Aman AI, une start-up qui ambitionne de conquérir l’Arabie saoudite

 Pavillon d'Aman AI au LEAP 2025 (Photo Fournie)
Pavillon d'Aman AI au LEAP 2025 (Photo Fournie)
 Pavillon d'Aman AI au LEAP 2025 (Photo Fournie)
Pavillon d'Aman AI au LEAP 2025 (Photo Fournie)
 Pavillon d'Aman AI au LEAP 2025 (Photo Fournie)
Pavillon d'Aman AI au LEAP 2025 (Photo Fournie)
Short Url
Publié le Mardi 18 février 2025

Aman AI, une start-up qui ambitionne de conquérir l’Arabie saoudite

  •  Aman AI est une société franco-saoudienne qui se consacre à l'innovation et à l'excellence dans le domaine de l'intelligence artificielle.
  • Fouad Hachmieh, cofondateur d'Aman AI a déclaré "Nous avons décidé de créer une filiale avec un siège social à Riyad et d'y ramener la technologie française que nous avons développée depuis 2010." 

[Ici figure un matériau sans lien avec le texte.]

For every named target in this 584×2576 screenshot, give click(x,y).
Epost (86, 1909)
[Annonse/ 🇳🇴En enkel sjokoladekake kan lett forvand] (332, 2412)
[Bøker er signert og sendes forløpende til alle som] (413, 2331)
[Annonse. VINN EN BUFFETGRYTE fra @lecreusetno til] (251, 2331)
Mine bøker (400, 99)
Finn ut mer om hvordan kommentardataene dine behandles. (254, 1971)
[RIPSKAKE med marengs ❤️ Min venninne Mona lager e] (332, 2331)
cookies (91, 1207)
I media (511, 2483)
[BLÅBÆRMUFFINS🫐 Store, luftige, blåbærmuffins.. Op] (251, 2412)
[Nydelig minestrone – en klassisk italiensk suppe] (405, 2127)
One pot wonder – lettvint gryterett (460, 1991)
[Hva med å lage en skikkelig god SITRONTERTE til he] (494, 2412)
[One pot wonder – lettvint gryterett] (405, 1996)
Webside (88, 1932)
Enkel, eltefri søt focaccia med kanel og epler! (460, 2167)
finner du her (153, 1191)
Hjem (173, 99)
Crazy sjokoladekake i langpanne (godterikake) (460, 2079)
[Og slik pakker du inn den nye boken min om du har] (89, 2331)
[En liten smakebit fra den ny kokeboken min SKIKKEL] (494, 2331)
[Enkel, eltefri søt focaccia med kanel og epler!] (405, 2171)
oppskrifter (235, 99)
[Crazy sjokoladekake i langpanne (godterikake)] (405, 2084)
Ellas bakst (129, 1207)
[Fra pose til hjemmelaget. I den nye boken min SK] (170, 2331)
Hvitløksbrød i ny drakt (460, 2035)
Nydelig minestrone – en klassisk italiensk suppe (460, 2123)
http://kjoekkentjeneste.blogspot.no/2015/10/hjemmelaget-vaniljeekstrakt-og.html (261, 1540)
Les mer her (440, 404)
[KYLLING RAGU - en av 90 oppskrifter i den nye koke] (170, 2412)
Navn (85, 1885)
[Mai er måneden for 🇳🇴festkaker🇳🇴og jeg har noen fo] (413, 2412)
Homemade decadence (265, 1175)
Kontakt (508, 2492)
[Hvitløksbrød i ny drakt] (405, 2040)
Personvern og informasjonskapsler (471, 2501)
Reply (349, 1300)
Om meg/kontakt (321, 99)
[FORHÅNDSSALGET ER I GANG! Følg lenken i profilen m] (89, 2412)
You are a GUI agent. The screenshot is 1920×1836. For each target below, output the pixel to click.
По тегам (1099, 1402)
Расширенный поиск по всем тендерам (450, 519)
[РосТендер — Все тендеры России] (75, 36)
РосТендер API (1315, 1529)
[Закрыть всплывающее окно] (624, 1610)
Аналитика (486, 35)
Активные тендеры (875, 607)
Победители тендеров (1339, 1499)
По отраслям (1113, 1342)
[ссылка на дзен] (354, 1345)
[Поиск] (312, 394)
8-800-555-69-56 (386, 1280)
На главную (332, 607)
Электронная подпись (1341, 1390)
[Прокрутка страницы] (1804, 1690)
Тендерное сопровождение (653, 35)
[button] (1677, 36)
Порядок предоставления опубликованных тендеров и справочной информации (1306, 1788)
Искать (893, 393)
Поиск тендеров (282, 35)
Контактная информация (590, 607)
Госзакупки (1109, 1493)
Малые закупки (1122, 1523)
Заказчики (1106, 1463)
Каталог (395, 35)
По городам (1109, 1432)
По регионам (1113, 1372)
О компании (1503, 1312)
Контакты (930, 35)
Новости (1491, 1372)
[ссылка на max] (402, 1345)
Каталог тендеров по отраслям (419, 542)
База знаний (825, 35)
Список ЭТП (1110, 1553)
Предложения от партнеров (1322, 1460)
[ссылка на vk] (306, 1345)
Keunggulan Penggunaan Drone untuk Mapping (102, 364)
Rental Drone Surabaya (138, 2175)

RIYAD : Les start-ups saoudiennes affichent une croissance rapide et un forte capacité d'innovation dans des secteurs clés tels que la sécurité numérique, les applications pratiques et les solutions commerciales.

Aman AI est une société franco-saoudienne qui se consacre à l'innovation et à l'excellence dans le domaine de l'intelligence artificielle.

En collaborant avec le cabinet français MAO Conseil, fondé en 2019, la start-up bénéficie d'une expertise internationale tout en restant profondément ancrée dans les ambitions et les valeurs du Royaume.

En alliant des connaissances globales à des talents locaux, l'entreprise développe des solutions d'intelligence artificielle qui soutiennent la vision stratégique de l'Arabie saoudite.

Aman AI vise ainsi à contribuer aux avancées technologiques du royaume tout en favorisant l'expertise nationale et l'autosuffisance dans ce domaine en pleine évolution.

Fouad Hachmieh, cofondateur d'Aman AI, a déclaré à Arab News : « Nous sommes une société franco-saoudienne créée en France en 2019. Nous avons décidé de créer une filiale avec un siège social à Riyad et d'y ramener la technologie française que nous avons développée depuis 2010. 

Nous avons développé une expertise solide dans ces domaines. Notre domaine d'expertise est la donnée, l'intelligence artificielle et le cloud. Nous avons également développé nos propres produits, notamment dans le domaine de la santé, avec des solutions Smart Hospital et des produits d'analyse d'image et d'imagerie médicale destinés à la détection précoce de certaines maladies et à soutenir les médecins dans leur pratique. »

« Nous avons également développé des chabots, des collaborateurs intelligents qui apprennent vite et qui répondent rapidement. Ils peuvent conseiller un médecin sur une maladie ou un assureur sur le contenu de milliers de documents. Notre chabot absorbe ces données, les analyse et peut ainsi répondre et conseiller le professionnel de santé.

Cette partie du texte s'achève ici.